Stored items
━━━━━━━━━━━━━━━━

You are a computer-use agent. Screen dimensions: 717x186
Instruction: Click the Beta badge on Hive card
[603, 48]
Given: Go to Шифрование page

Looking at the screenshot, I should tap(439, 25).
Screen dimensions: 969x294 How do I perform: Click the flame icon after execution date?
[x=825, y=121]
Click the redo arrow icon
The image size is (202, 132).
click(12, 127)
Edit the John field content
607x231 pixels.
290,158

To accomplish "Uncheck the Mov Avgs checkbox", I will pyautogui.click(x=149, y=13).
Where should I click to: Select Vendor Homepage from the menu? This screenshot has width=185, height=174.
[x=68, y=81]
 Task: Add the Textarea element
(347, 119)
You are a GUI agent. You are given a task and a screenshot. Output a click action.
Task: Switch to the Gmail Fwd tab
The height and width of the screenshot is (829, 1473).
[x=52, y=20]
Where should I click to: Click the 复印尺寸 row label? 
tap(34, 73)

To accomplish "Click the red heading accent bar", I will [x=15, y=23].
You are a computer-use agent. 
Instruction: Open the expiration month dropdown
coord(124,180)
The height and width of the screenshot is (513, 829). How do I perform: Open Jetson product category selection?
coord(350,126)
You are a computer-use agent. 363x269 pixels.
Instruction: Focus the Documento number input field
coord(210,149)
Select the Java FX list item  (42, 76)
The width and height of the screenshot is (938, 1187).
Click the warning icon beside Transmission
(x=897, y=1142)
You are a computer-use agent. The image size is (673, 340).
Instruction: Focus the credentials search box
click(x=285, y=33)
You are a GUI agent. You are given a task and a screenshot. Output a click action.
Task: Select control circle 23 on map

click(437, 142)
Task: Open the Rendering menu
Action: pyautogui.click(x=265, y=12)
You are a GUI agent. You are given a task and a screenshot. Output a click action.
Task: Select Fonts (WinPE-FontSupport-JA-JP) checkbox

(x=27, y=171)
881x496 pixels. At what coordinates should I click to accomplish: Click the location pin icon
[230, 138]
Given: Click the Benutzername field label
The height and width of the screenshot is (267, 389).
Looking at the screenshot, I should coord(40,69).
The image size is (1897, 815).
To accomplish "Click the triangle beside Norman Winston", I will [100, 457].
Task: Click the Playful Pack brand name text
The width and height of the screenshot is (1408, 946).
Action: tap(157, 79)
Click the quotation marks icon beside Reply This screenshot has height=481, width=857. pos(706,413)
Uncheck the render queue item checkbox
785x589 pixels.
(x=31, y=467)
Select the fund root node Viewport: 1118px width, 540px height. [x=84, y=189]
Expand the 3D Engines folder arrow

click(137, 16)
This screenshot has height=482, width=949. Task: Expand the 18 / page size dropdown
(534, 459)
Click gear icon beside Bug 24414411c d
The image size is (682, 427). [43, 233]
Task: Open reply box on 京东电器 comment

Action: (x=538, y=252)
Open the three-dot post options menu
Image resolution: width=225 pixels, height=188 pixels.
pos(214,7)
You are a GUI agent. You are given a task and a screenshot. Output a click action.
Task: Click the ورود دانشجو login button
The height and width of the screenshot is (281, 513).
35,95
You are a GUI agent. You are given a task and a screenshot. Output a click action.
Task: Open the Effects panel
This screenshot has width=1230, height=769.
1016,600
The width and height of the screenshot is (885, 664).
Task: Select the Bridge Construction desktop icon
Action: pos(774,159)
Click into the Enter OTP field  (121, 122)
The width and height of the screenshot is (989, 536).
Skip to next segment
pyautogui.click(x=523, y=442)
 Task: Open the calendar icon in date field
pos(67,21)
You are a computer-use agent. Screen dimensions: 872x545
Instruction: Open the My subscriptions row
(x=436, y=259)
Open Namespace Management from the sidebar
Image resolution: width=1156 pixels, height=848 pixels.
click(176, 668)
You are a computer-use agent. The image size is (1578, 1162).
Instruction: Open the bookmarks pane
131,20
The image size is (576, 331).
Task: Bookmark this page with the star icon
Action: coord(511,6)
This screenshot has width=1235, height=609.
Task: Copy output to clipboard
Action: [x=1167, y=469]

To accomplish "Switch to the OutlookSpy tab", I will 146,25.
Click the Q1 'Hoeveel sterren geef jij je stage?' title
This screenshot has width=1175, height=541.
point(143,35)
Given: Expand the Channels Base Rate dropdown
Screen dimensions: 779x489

━━━━━━━━━━━━━━━━

**What the exercise asks:**
Of all the lines in the data above, show only those that hold the word "Switch".

**The answer:**
Task: Switch to the Gmail Fwd tab
To accomplish "Switch to the OutlookSpy tab", I will 146,25.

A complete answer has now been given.